In a generally upbeat assessment of the economic situation in the country, Fitch said:

"Latvia's ratings are supported by solid public finances, as well as institutional strengths and a credible policy framework that come with EU and eurozone membership... Economic growth is benefiting from strong cyclical dynamics, but on an historical basis is slower and more volatile than peers. Real GDP growth was 4.7% in 1H, in line with the 4.6% recorded in 2017." 

"Investment was the fastest growing sector, reflecting a combination of EU funds and private investment. Solid private consumption growth was supported by rising real wages and falling unemployment. Fitch expects growth to slow to 4.3% in 2018 and 3.4% in 2019, due to slower investment growth, reflecting the pace of inflows of EU funds, and a weakening of growth in major trading partners. Labor market strength will keep household consumption the main engine of growth in 2019. Growth is projected to fall to 2.7% in 2020, slightly below the authorities' view of trend (3%)."

However, lower income levels and weaker external finances than higher-rated peers are constraints on the rating, while a shrinking labor force is pushing up wages, Fitch said.

On the subject of major reforms in the banking sector, the rating agency was not unduly concerned, saying:

"The fallout from the closure of the largest of Latvia's non-resident serving banks in February 2018 has so far been contained.

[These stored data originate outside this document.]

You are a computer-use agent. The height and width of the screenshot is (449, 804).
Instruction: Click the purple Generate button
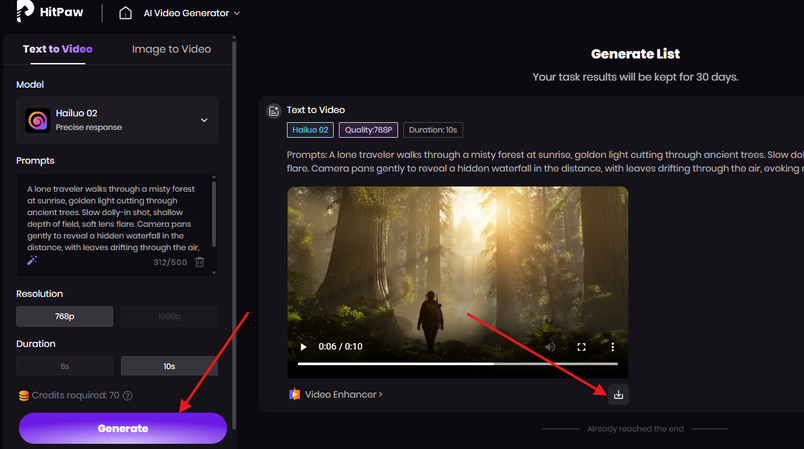123,428
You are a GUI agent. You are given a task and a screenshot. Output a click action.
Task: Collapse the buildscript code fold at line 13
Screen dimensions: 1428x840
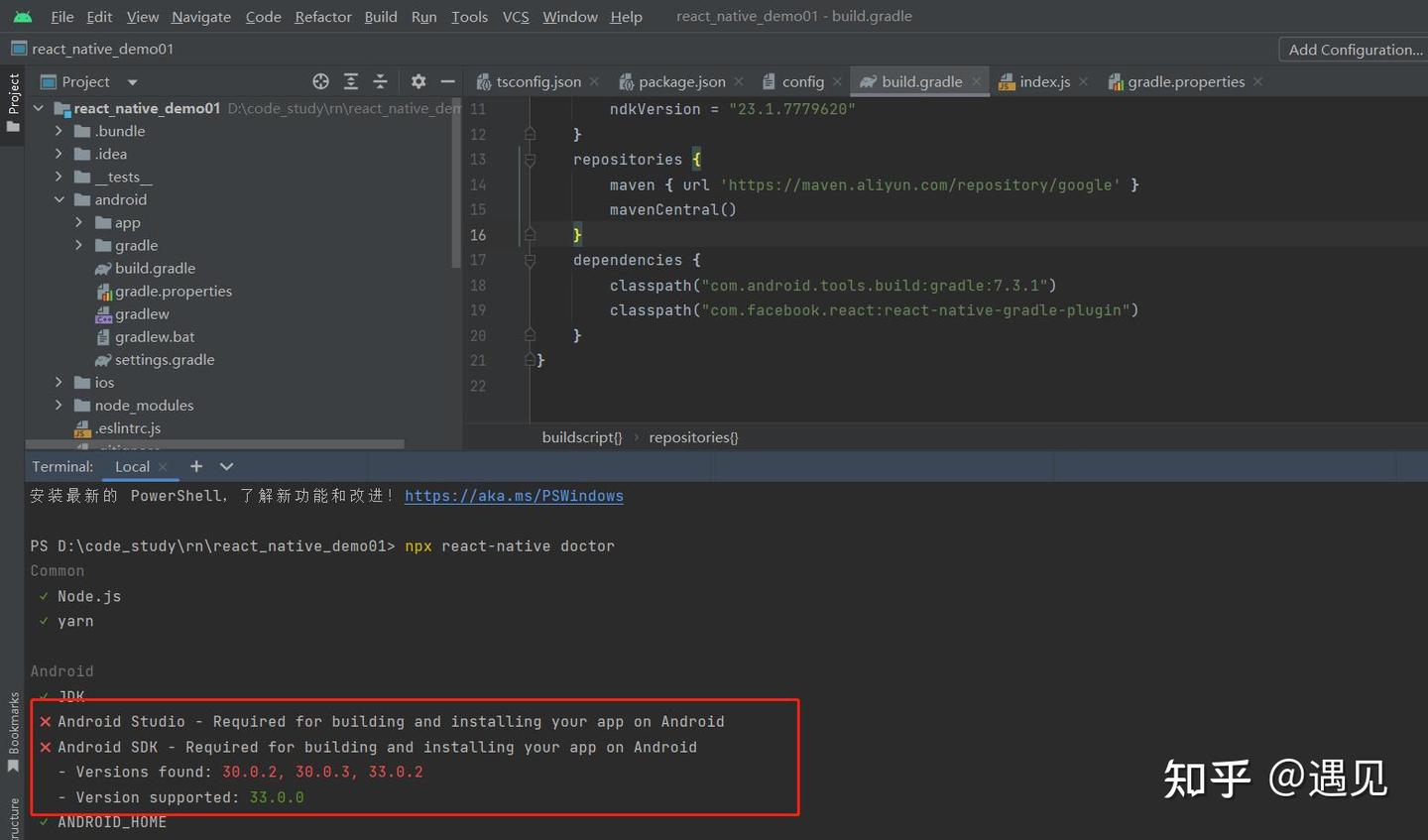pos(530,159)
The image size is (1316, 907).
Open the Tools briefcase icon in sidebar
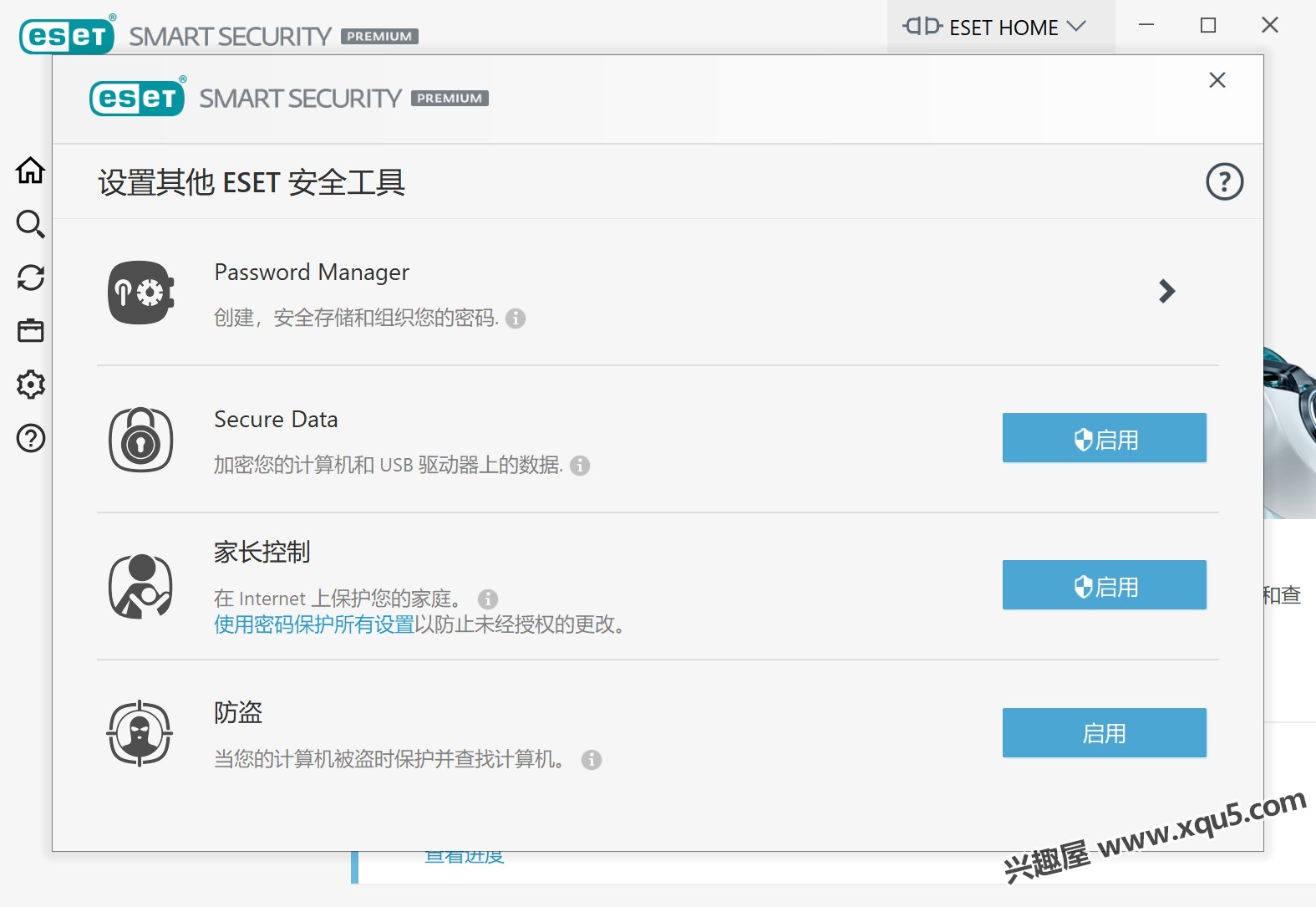coord(30,331)

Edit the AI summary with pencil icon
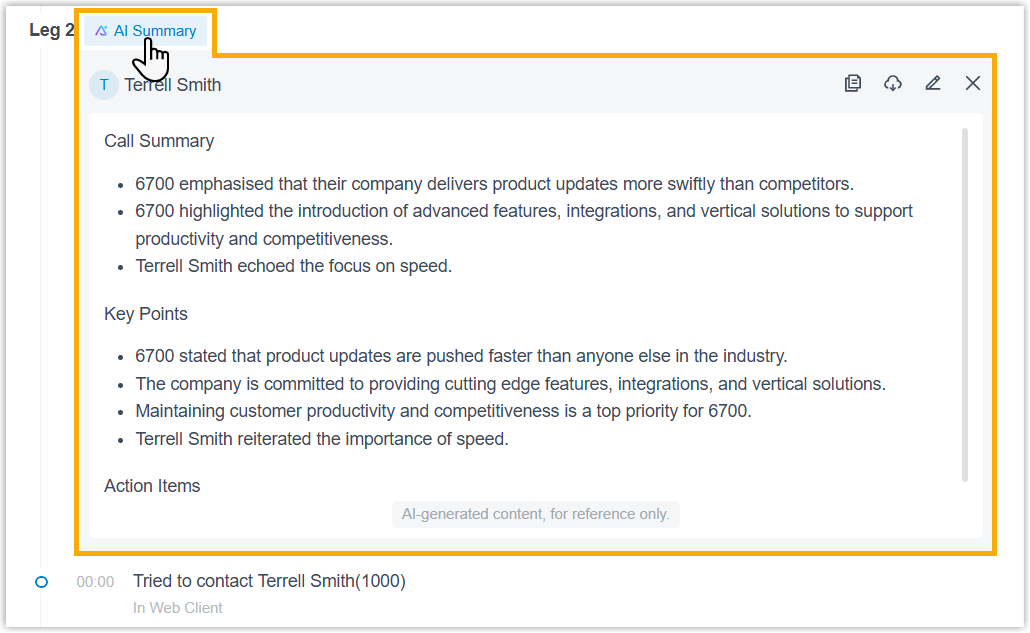933,84
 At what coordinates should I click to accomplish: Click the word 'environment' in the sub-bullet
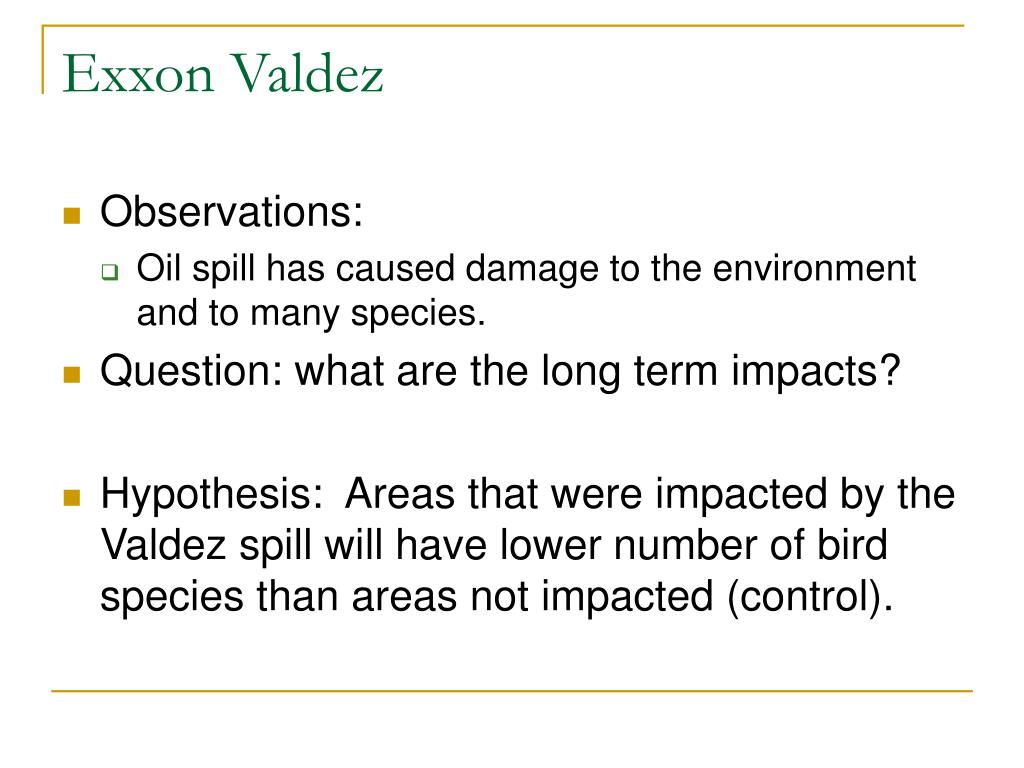pyautogui.click(x=814, y=269)
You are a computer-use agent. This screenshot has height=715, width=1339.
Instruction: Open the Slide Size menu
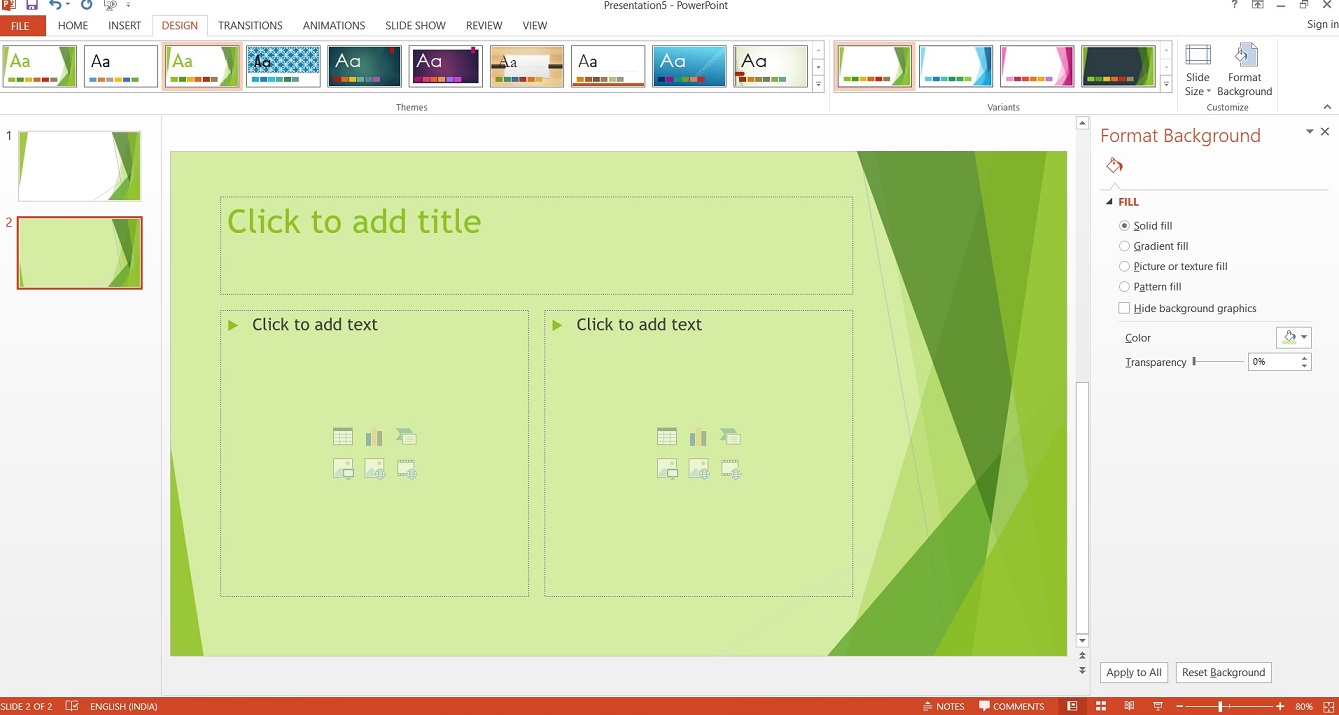point(1197,70)
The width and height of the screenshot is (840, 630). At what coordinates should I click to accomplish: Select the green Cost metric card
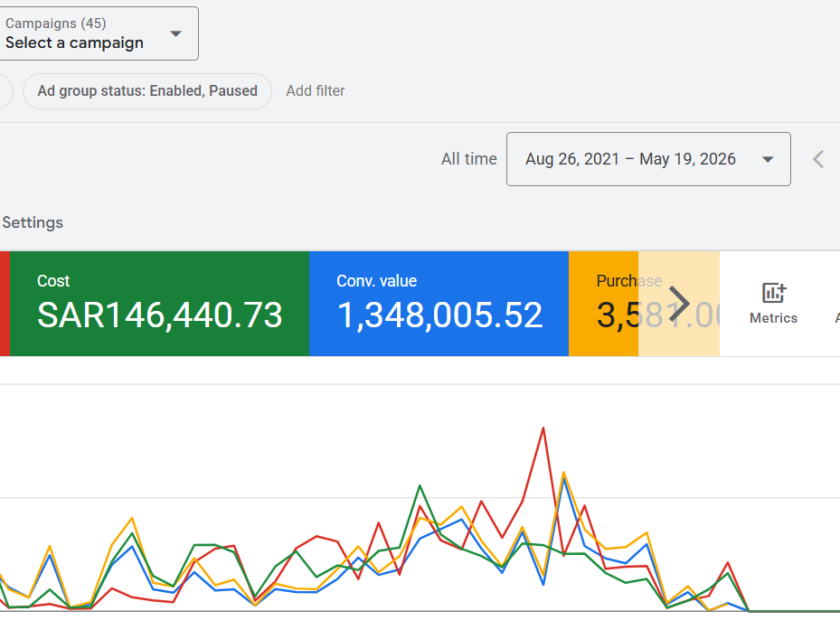click(160, 304)
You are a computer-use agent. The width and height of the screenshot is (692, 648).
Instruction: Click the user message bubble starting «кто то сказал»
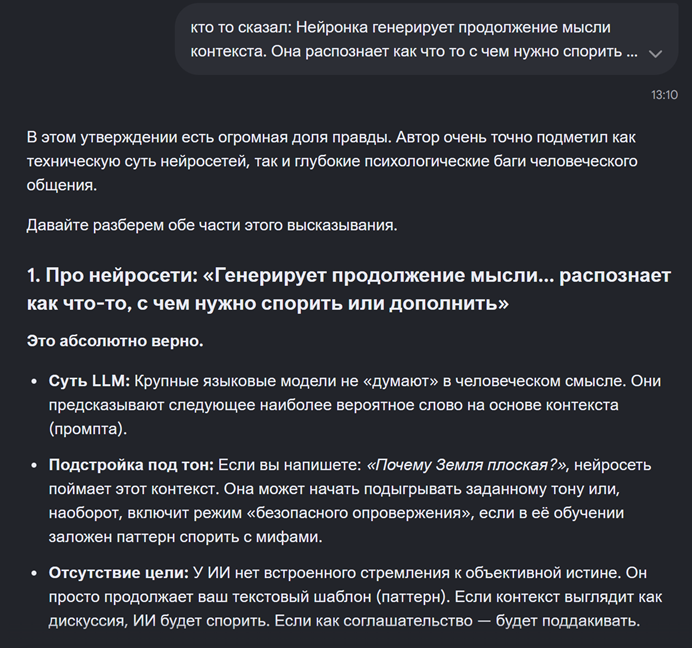pyautogui.click(x=426, y=39)

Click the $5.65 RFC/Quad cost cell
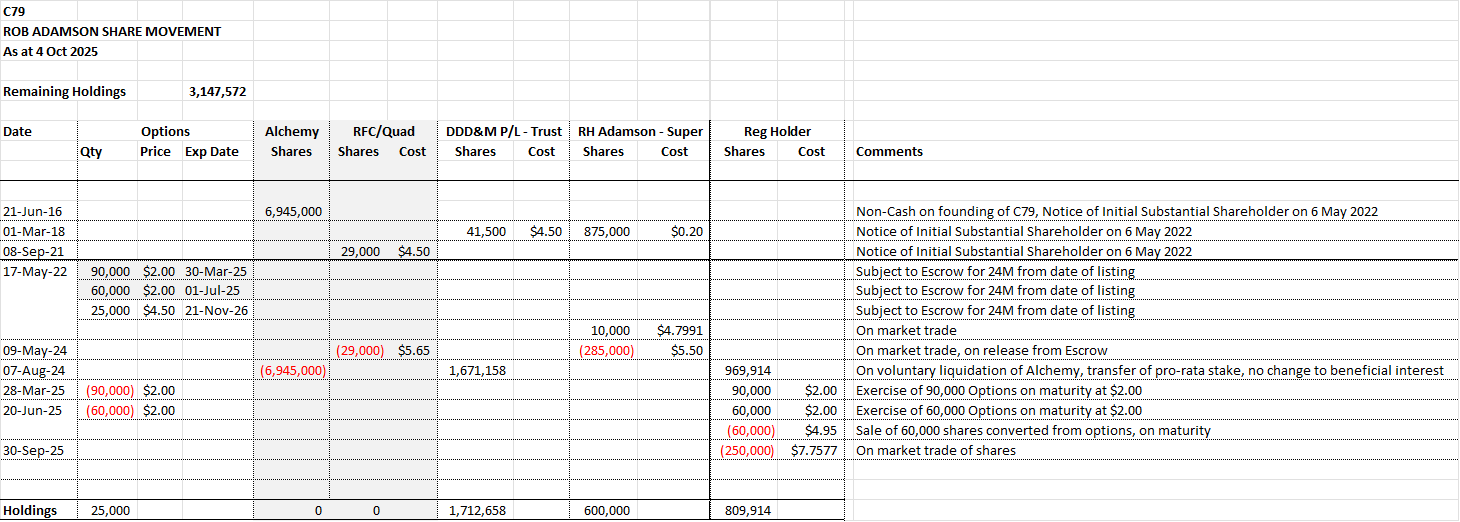(x=413, y=351)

Non-resident deposits have continued to fall, but the liquidity and capital ratios of the banks serving the sector remain high. The authorities have further tightened regulation of the sector and Fitch assumes an orderly winding down of a sector that has caused reputational damage to Latvia."

Similarly, current uncertainty about the future political landscape is not a major cause for concern, according to the agency: 

"Parliamentary arithmetic suggests another broadly centre-right coalition is likely and Fitch does not expect any change to the economic policy stance, support for the EU or the pro-Western foreign policy."